◆ **DATA TO EXAMINE**
^^^^^^^^^^^^^^^^

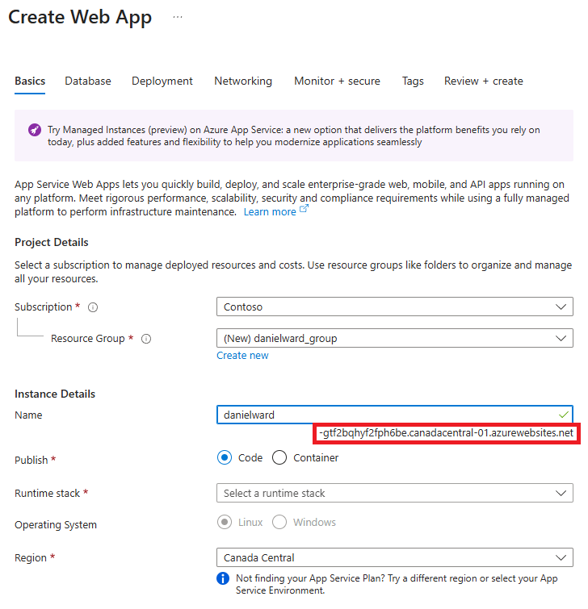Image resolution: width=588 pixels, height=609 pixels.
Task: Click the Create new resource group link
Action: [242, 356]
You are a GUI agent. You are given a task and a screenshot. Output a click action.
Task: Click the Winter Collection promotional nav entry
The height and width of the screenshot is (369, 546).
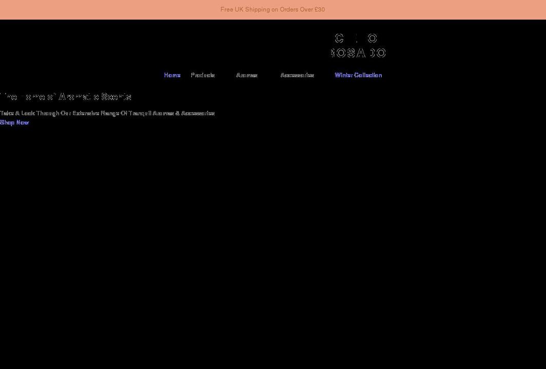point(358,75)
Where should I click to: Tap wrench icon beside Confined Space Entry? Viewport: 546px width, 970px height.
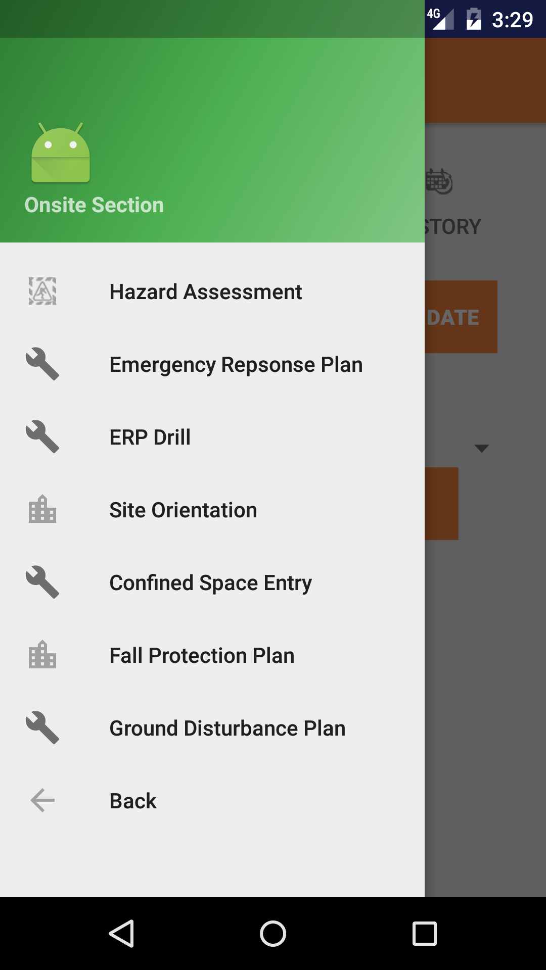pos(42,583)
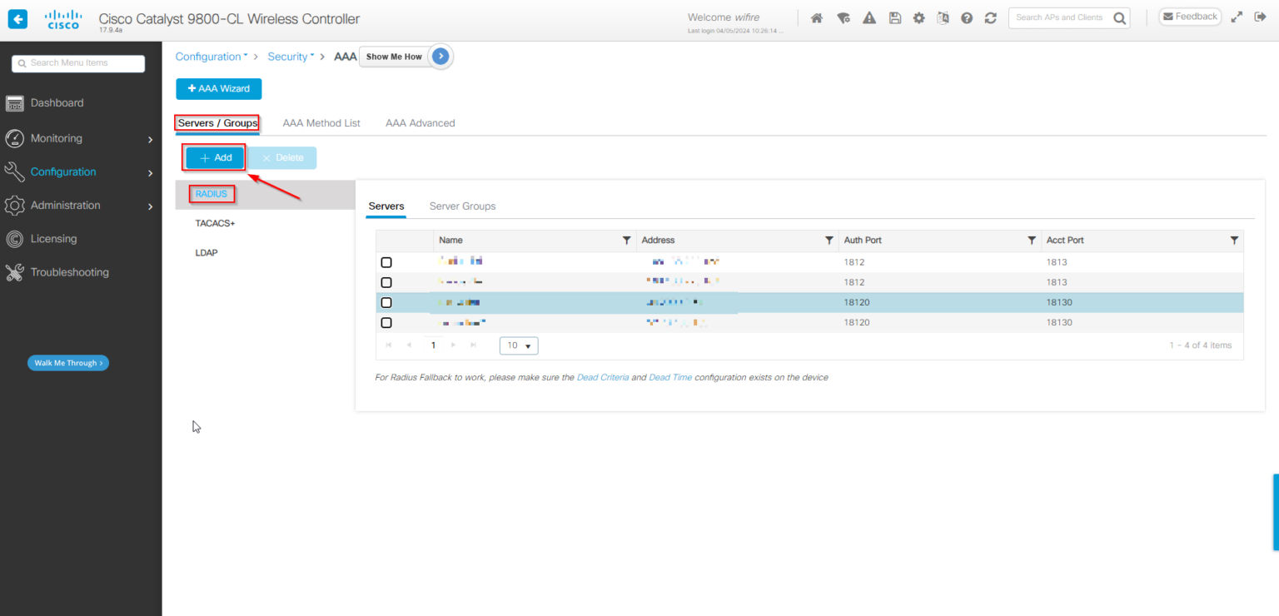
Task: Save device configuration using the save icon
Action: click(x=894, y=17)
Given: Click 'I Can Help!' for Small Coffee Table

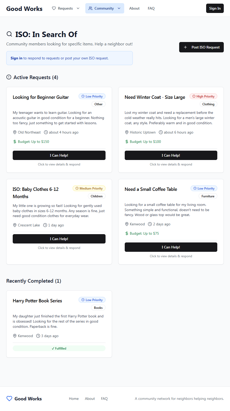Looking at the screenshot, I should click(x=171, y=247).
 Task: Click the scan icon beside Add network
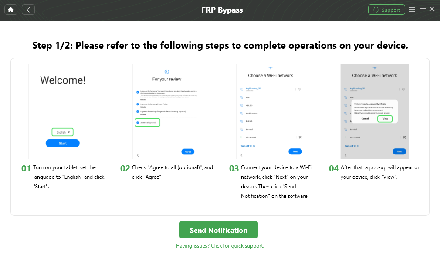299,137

^^^^^^^^^^^^^^^^

◆ **ABOUT THIS EXERCISE**
Skip the pictures and copy exactly the lines from the one containing "You are a GUI" through the end of the material, both ends included.

◆ **EXERCISE OUTPUT**
You are a GUI agent. You are given a task and a screenshot. Output a click action.
Task: Click the Winter Collection promotional nav entry
The height and width of the screenshot is (369, 546).
point(358,75)
Where should I click to: Tap wrench icon beside Confined Space Entry? Viewport: 546px width, 970px height.
pos(42,583)
Task: Save device configuration using the save icon
Action: click(x=894, y=17)
Given: Click 'I Can Help!' for Small Coffee Table

Looking at the screenshot, I should click(x=171, y=247).
 Task: Click the scan icon beside Add network
299,137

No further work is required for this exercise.